>> START
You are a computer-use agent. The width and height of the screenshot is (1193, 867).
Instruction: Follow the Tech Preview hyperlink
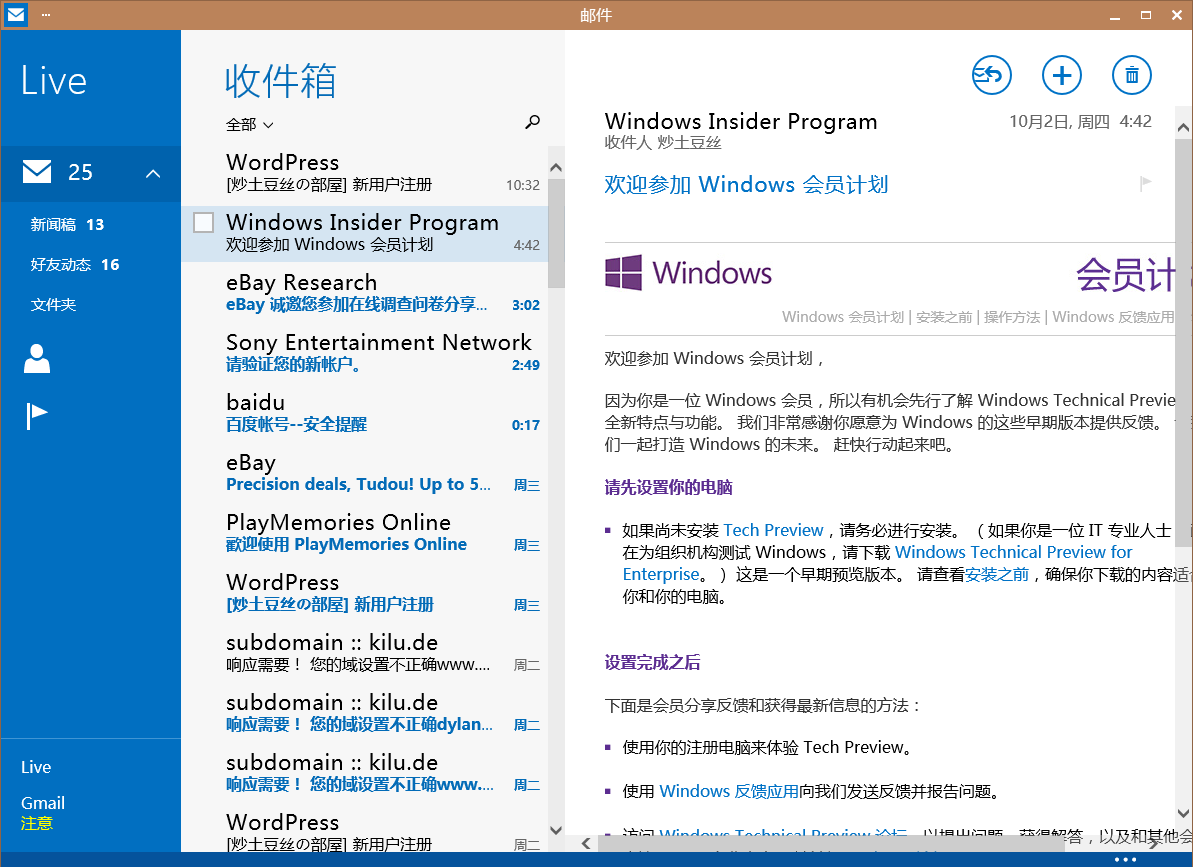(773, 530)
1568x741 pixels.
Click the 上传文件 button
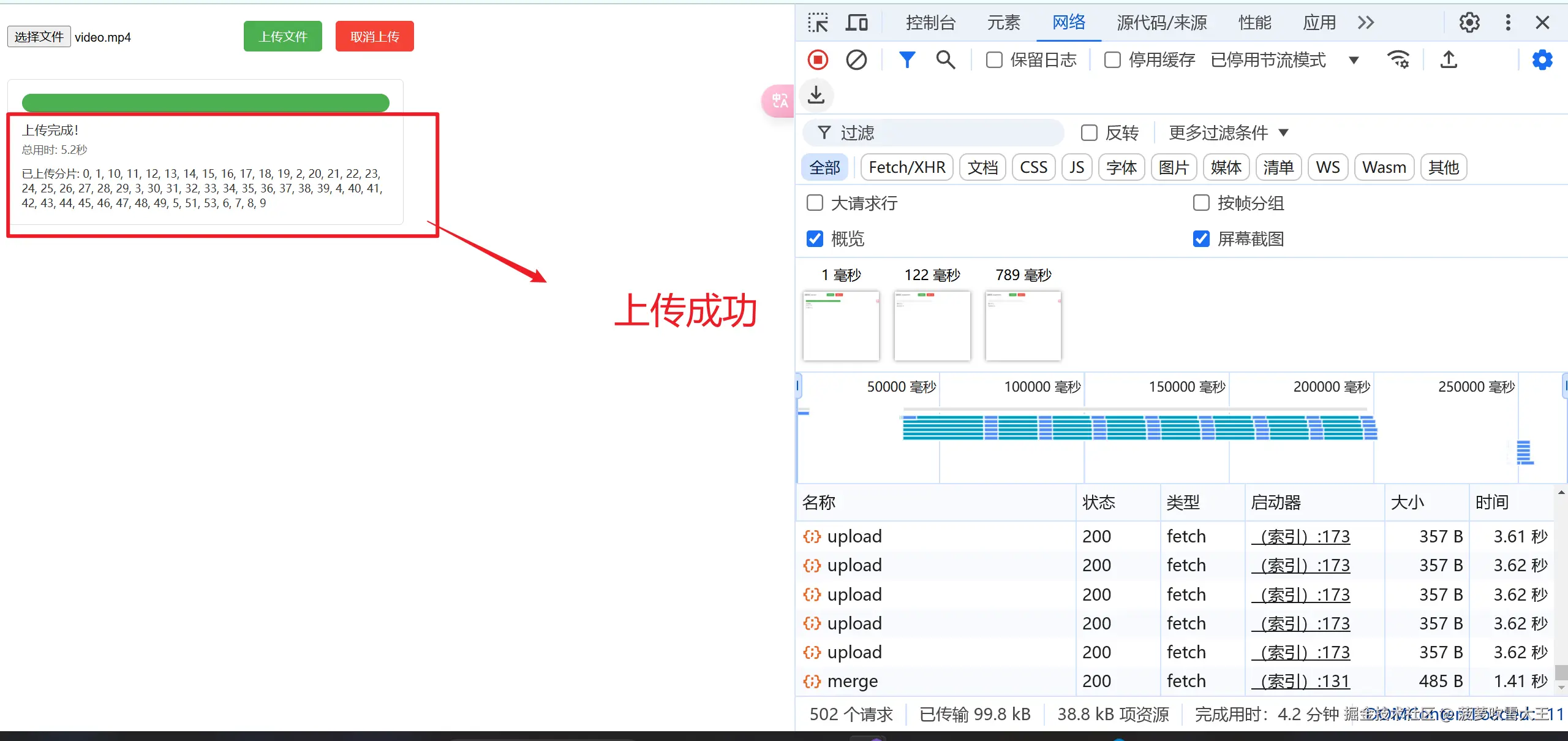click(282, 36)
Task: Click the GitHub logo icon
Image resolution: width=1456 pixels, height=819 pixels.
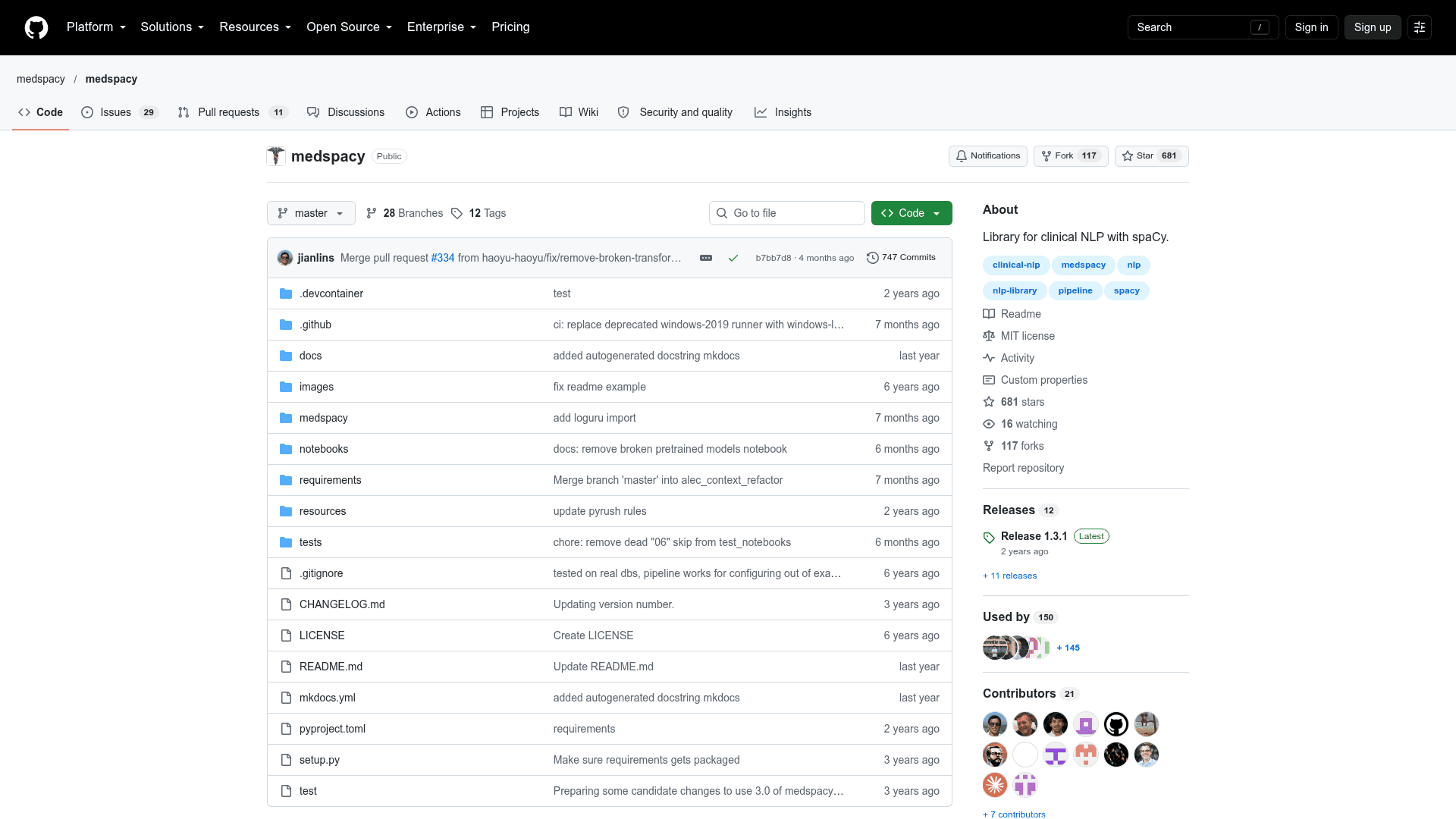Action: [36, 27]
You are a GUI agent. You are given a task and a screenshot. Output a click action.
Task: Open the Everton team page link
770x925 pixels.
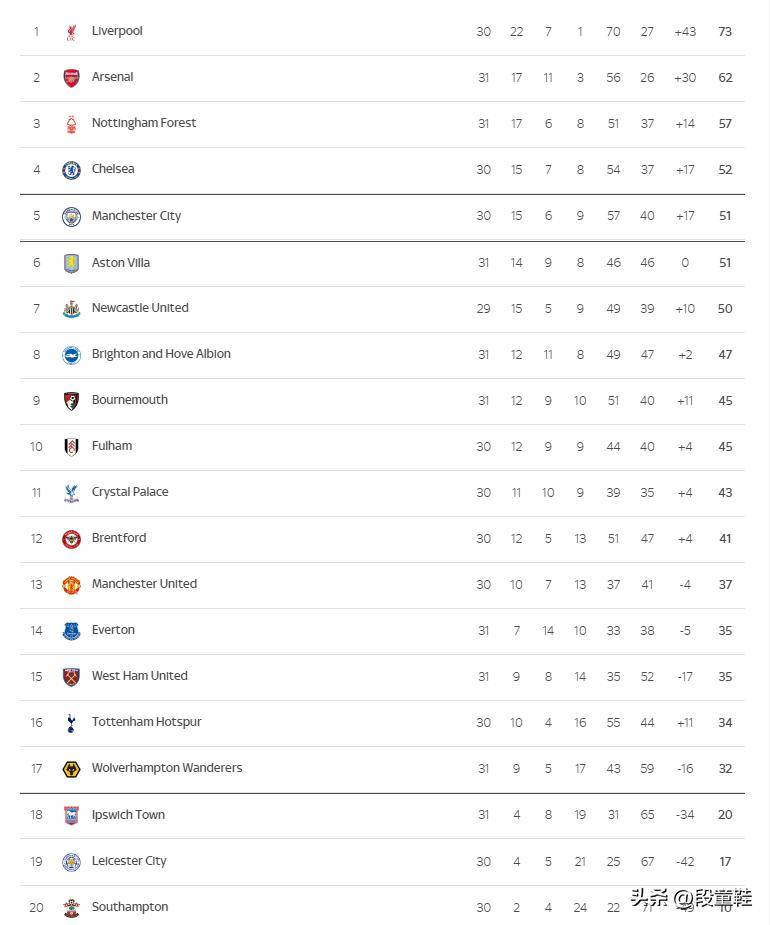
>> END
# [Given task]
Which lines in the items above contain the string "agent"? Return each of those lines in full, and treat uppercase and lowercase as different.

# [Result of this exercise]
You are a computer-use agent. The width and height of the screenshot is (1193, 867).
You are a GUI agent. You are given a task and a screenshot. Output a click action.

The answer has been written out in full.